Netgate Discussion Forum
    • Categories
    • Recent
    • Tags
    • Popular
    • Users
    • Search
    • Register
    • Login

    SG3100 keeps locking up after latest update

    Scheduled Pinned Locked Moved Official Netgate® Hardware
    74 Posts 8 Posters 13.6k Views
    Loading More Posts
    • Oldest to Newest
    • Newest to Oldest
    • Most Votes
    Reply
    • Reply as topic
    Log in to reply
    This topic has been deleted. Only users with topic management privileges can see it.
    • stephenw10S
      stephenw10 Netgate Administrator
      last edited by

      The biggest thing that makes me think it's something unique to that install/location is that there are a lot of 3100s running 23.05.1 and if this were common to all 23.0X installs we would be flooded with support tickets.
      It almost has to be some combination of unusual things in that specific setup. Testing either of those units in a different location would confirm that.

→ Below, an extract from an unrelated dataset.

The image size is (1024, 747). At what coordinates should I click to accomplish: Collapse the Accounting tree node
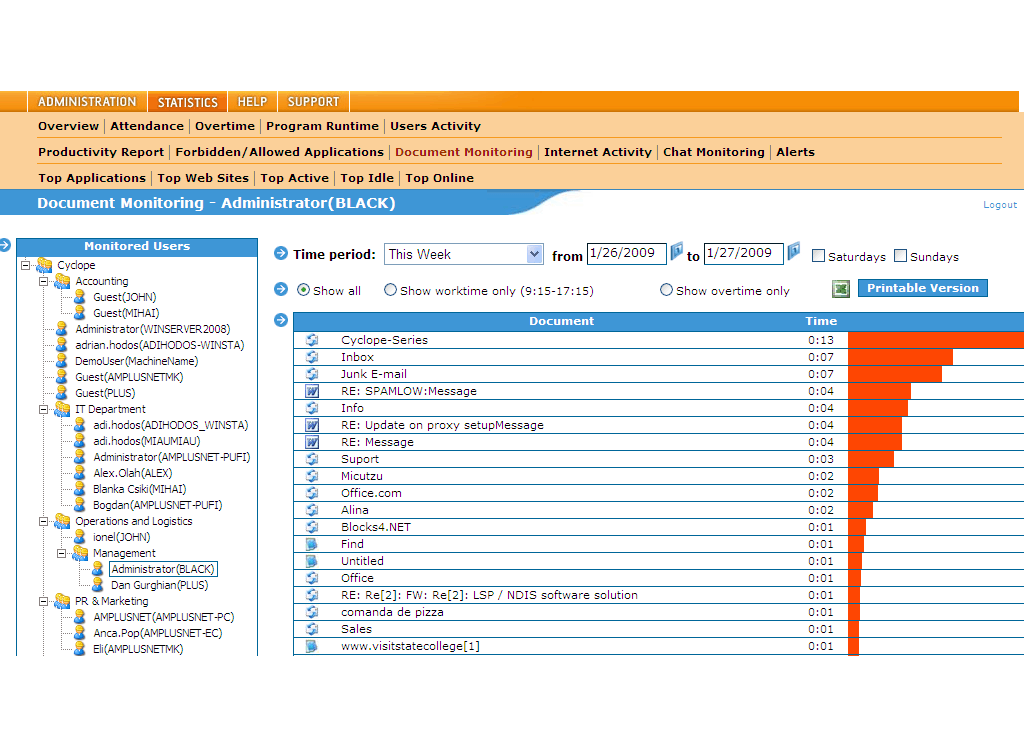43,281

      One other thing we could try is using the debug kernel. If there is some issue it might throw some additional errors before it stops responding. I wouldn't really expect to see anything else when it stops though as it logs nothing at all currently.

      Steve

      T 1 Reply Last reply Reply Quote 0
      • T
        tuser11 @stephenw10
        last edited by

        It's been over a month since the last lockup after consistently locking up 2-4 times a month. There was also an un-managed switch that was randomly failing (3 switches downstream of the router and only managing traffic for 2 computers so seemingly unrelated) and it magically stopped failing. I've only been troubleshooting networks for ~9 years and it's not my primary job. I've never seen hardware problems go away on their own while usage remains the same.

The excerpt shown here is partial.